Fourteen years after the release of The Bourne Identity, the Bourne movies have deviated so drastically from Robert Ludlum’s source novels that, like James Bond, the film character exists separately from his written inspiration. Over the course of three ’00s movies (The Bourne Identity, The Bourne Supremacy, The Bourne Ultimatum), Matt Damon became Jason Bourne. In 2007, when he decided it was time to go, the filmmakers were left with a Sean Connery-sized dilemma and, as was the case with Connery, the eventual solution involved luring back the original actor. Damon’s return to the title role, the fifth film in the franchise, represents a coup for Universal Pictures. After Jeremy Renner failed to capture the public’s interest in The Bourne Legacy, the series’ future looked uncertain until Damon and co-writer/director Paul Greengrass agreed to terms. Despite regurgitating elements from the founding trilogy, Jason Bourne represents the best the series has yet offered.
Jason Bourne doesn’t deviate substantially from the established Bourne movie format. It’s Bourne (Matt Damon) against the CIA in a get them before they get you struggle. For this outing, the only one to return from the original Bourne trilogy (other than Jason) is Julia Stiles’ Nicky Parsons, an ex-agent who now works for a WikiLeaks-type organization. The CIA is populated by newcomers - director Robert Dewey (Tommy Lee Jones), cyber expert Heather Lee (Alicia Vikander), and a nameless shadowy assassin referred to only as The Asset (Vincent Cassel). The movie crisscrosses the globe, stopping in locations like Reykjavik, Athens, Berlin, London, and Las Vegas.

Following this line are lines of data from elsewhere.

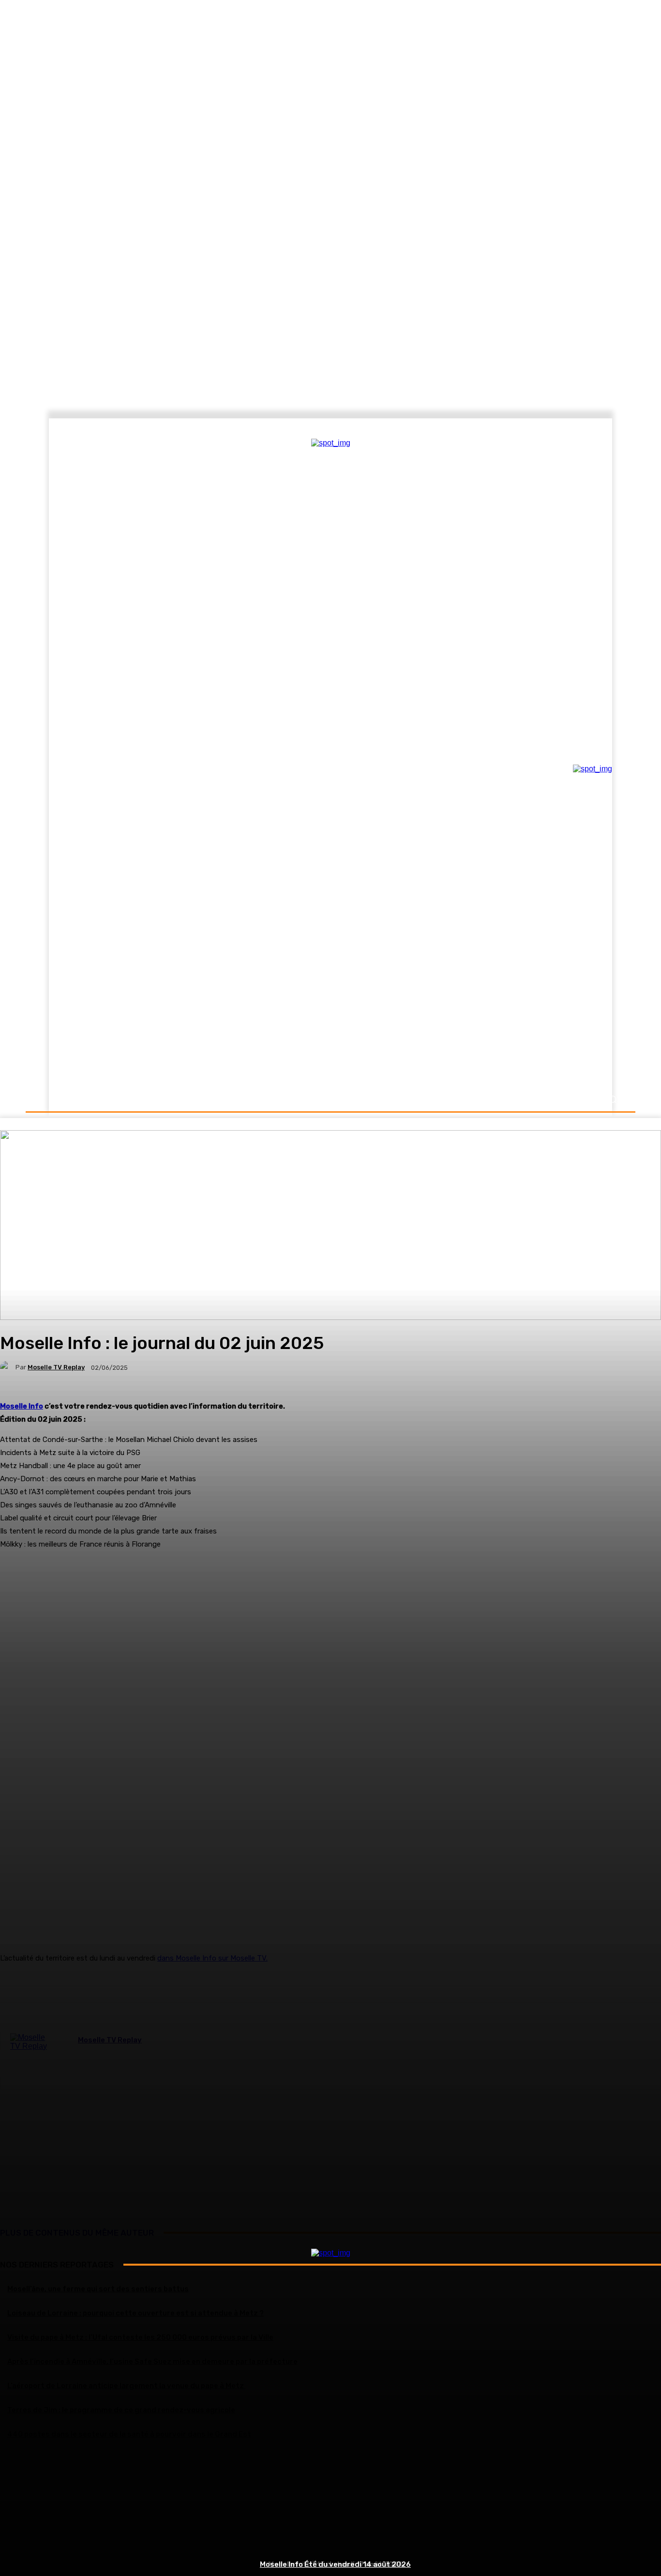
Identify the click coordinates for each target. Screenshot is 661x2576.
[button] (612, 1099)
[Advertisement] (330, 2506)
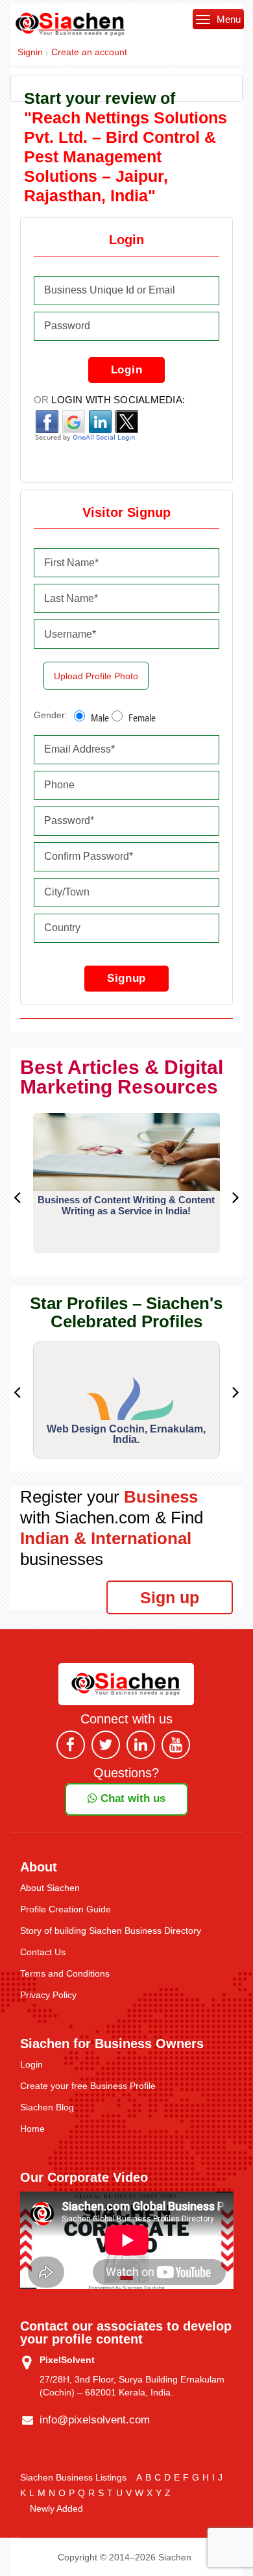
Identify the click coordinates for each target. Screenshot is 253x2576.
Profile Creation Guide (65, 1909)
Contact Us (43, 1952)
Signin (30, 52)
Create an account (89, 52)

Jason Bourne is characterized by a relentless intensity that exceeds that of even The Bourne Ultimatum (the best of the first four films). Greengrass’ camerawork is part of the reason. His penchant for hand-held shots is highly effective in some of the movie’s chaotic scenes (such as a riot in Athens) but it has been tempered for the more static sequences. Damon’s interpretation of Bourne (as a killing machine whose pain is deeply buried but occasionally visible) works well within the context of the story and, like Arnold Schwarzenegger’s Terminator, he has very little dialogue. Damon does most of his acting with his eyes and jaw. The throbbing but not overpowering musical score (credited to John Powell and David Buckley) enhances the tension. When it comes to keeping audiences uncertain and white-knuckled, the movie rarely lets up. Prepare to be exhausted at the end of the two hour running time.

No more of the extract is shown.